Procédure devant la cour :
Par une requête et un mémoire, enregistrés les 3 septembre 2020 et 28 janvier 2021, M. C..., représenté par Me A..., demande à la cour :
1°) d'annuler ce jugement ;
2°) d'annuler l'arrêté du 11 juillet 2019 ;
3°) d'enjoindre au préfet de la Sarthe, à titre principal, de lui délivrer un titre de séjour, à titre subsidiaire, de procéder au réexamen de sa demande de titre de séjour, dans un délai de quinze jours à compter de la notification de la décision à intervenir, sous astreinte de 75 euros par jour de retard ;
4°) de mettre à la charge de l'Etat la somme de 2 000 euros qui devra être versée à son avocate en application de l'article L. 761-1 du code de justice administrative et de l'article 37 de la loi du 10 juillet 1991 relative à l'aide juridique.
Il soutient que :
sur le refus de titre de séjour :
- le tribunal administratif de Nantes, dans le jugement attaqué, a dénaturé les pièces du dossier entraînant des erreurs de droit ;
- son identité est parfaitement établie conformément à l'article R. 311-2-2 du code de l'entrée et du séjour des étrangers et du droit d'asile ;
- la décision méconnaît les dispositions du 2° bis de l'article L. 313-11 du code de l'entrée et du séjour des étrangers et du droit d'asile, en étant entachée d'une erreur de droit et d'une erreur manifeste d'appréciation ;
- la décision méconnaît les stipulations de l'article 8 de la convention de sauvegarde des droits de l'homme et des libertés fondamentales et est entachée d'une erreur manifeste d'appréciation des conséquences sur sa situation personnelle ;
sur la décision portant obligation de quitter le territoire français :
- l'annulation de la décision portant refus de titre de séjour doit entraîner l'annulation par voie de conséquence de l'obligation de quitter le territoire français ;
- la décision méconnaît les stipulations de l'article 8 de la convention de sauvegarde des droits de l'homme et des libertés fondamentales et est entachée d'une erreur manifeste d'appréciation des conséquences sur sa situation personnelle ;
sur la décision fixant le pays de destination :
- la décision n'est pas suffisamment motivée, révélant qu'aucun examen particulier de sa situation n'a été effectué.

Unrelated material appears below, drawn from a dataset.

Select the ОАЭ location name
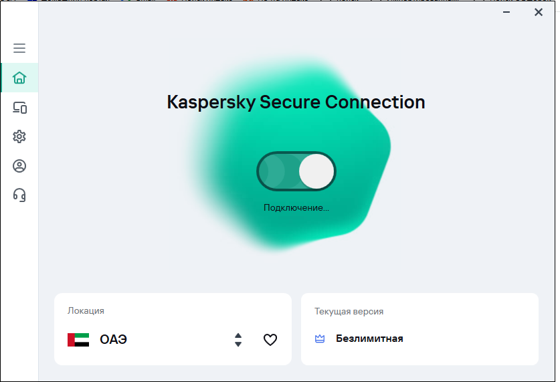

Par un mémoire en défense enregistré le 18 janvier 2021, le préfet de la Sarthe conclut au rejet de la requête.
Il fait valoir qu'aucun des moyens soulevés par le requérant n'est fondé.
M. C... a été admis au bénéfice de l'aide juridictionnelle totale par une décision du 5 août 2020.
Vu les autres pièces du dossier.
Vu :
- la convention européenne de sauvegarde des droits de l'homme et des libertés fondamentales ;
- le code civil ;
- le code de l'entrée et du séjour des étrangers et du droit d'asile ;
- la loi n° 91-647 du 10 juillet 1991 ;
- le code de justice administrative.
Les parties ont été régulièrement averties du jour de l'audience.
Le président de la formation de jugement a dispensé la rapporteure publique, sur sa proposition, de prononcer des conclusions à l'audience.
Ont été entendus au cours de l'audience publique :
- le rapport de Mme D...,
- et les observations de Me A..., représentant M. C....
Considérant ce qui suit :
1. M. C..., ressortissant malien né le 24 juillet 2001, déclare être entré irrégulièrement en France le 21 novembre 2016. Il a été pris en charge par les services de l'aide sociale à l'enfance le 25 novembre 2016. Il a, par la suite, sollicité du préfet de la Sarthe la délivrance d'un titre de séjour sur le fondement des dispositions du 2° bis de l'article L. 313-11 du code de l'entrée et du séjour des étrangers et du droit d'asile. Par un arrêté du 11 juillet 2019, le préfet de la Sarthe a pris à son encontre un refus de titre de séjour assorti d'une obligation de quitter le territoire français dans un délai de trente jours et a fixé le pays à destination duquel il pourra être reconduit d'office lorsque ce délai sera expiré ou tout autre pays pour lequel il établit être admissible. L'intéressé a demandé au tribunal administratif de Nantes d'annuler cet arrêté. Par un jugement du 11 juin 2020, le tribunal a rejeté sa demande. Il fait appel de ce jugement.
Sur la régularité du jugement attaqué :
2. Si le requérant soutient que le tribunal administratif de Nantes, dans le jugement attaqué, a dénaturé les pièces du dossier entraînant des erreurs de droit, un tel moyen qui concerne le bien-fondé du jugement attaqué, ne peut être utilement invoqué pour contester sa régularité.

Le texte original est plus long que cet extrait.